Assam band Rain in Sahara on creating eco-conscious music
Assamese band Rain in Sahara composes songs that can’t be boxed into any particular genre. They’ve been labelled electro-rock fusion, but they bring so many different genres and musical cultures to the blender that it’s hard to pin down.
The reason for this is that every member of the band comes from a completely different musical background. Founder, rapper, keyboardist and flautist Lain Heringman brings classical training in Baroque, Renaissance and medieval music on the harpsichord and recorder, fused with influences from EDM, political punk rock and hip-hop. Lead vocalist Rain Jong comes from a dark, brooding synth-rock background and has a voice that can make you cry one moment and terrify you the next.
Guitarist Pawan Damai supplies high-energy riffs, while drummer Rui Xing (Majid), a veteran of the Northeast Indian rock scene, anchors the music with steady grooves. Drummer Sunny adds power and precision, and bassist Rajat Bangla provides the foundation that holds it all together. We speak with the band about their new songs and more. Excerpts:
What is eco-conscious music?
Lain: A journalist coined the term after we released our climate change-themed single You Think Our Future Is A Joke, and it stuck! A t its heart, eco-conscious music to us is simply music driven from a place of love. Love for our planet and people all over the world.
What’s funny is that Rain in Sahara was actually born out of an environmental problem! Near one of our apartments, there was what everyone called a drain: black water, sludge, filled with trash. To our horror, we discovered it was actually a river, neglected for decades. That became the subject of our debut single, Black Water, weaving together environmental degradation, corruption, air pollution, and food safety into one song.
How was the band created?
Rain Jong: There were two turning points that eventually became one band.

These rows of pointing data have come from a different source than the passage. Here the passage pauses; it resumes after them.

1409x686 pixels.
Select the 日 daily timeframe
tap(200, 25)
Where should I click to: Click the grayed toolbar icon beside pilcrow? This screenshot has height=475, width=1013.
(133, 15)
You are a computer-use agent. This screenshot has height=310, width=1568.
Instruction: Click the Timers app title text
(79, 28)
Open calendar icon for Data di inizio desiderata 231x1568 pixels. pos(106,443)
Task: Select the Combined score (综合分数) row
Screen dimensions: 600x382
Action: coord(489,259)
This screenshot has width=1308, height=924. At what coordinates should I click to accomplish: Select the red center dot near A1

After studying at the London School of Economics and spending years in the international development sector, Lain Heringman grew increasingly disillusioned by the lack of urgency around the climate crisis. He turned to poetry and political hip-hop, blending those influences with his classical training at Trinity College of Music, London. Rain in Sahara began as a political hip-hop fusion project before evolving into the band it is today.
Meanwhile, Rain Jong had been performing since 2013 with Arogya, a dark synth-rock band from Sikkim that explored pain and difficult social realities. When Rain and Lain met at a festival in Arunachal Pradesh in 2017, they found common ground instantly. The rest of the band—Pawan, Rui, Rajat, and Sunny—were already deeply embedded in the Northeast Indian music scene, drawn to the same intersection of art and purpose.
What have the challenges been in blending activism and music?
Pawan: Finding the balance took us years, and perhaps, honestly, the biggest challenge has been us. Early on, there was so much rage and frustration driving everything, but rage alone doesn’t build community. Learning to channel that energy into something that unites people rather than just venting them, that took us years of live shows and real conversations with audiences to begin to figure out.
Tell us about your new songs.
Rajat: The new music is the most experimental, aggressive, and intentional work we have ever made!
It starts with a trilogy. Venom kicked things off, our most direct and ferocious statement yet about social media and the systems rigged against ordinary people, written from a personal and meta perspective.
Algorithmic Napalm is the second chapter that has been released recently, and it takes things to a much larger global scale through a fired-up nu-metal song responding to a world increasingly defined by globally rigged systems, corruption, and disinformation and misinformation. It envisions the internet as a weapon of mass distraction.
The trilogy then turns inwards with Vanished, a deeper exploration of our individual emotions through all of this. All we’ll say is: imagine an experimental recorder flute over a hardcore breakdown.
Are your songs for commoners or the authority?
Sunny: Both, but in different ways. Our songs are written primarily for ordinary people—the ones living with the consequences of decisions made by others. They are our core audience and motivation.
At the same time, we believe music can reach places that protest signs cannot. So our message remains the same for everyone. If those in authority are listening, our songs are not an attack but an invitation to do better. We’ll always support genuine efforts towards a more sustainable future.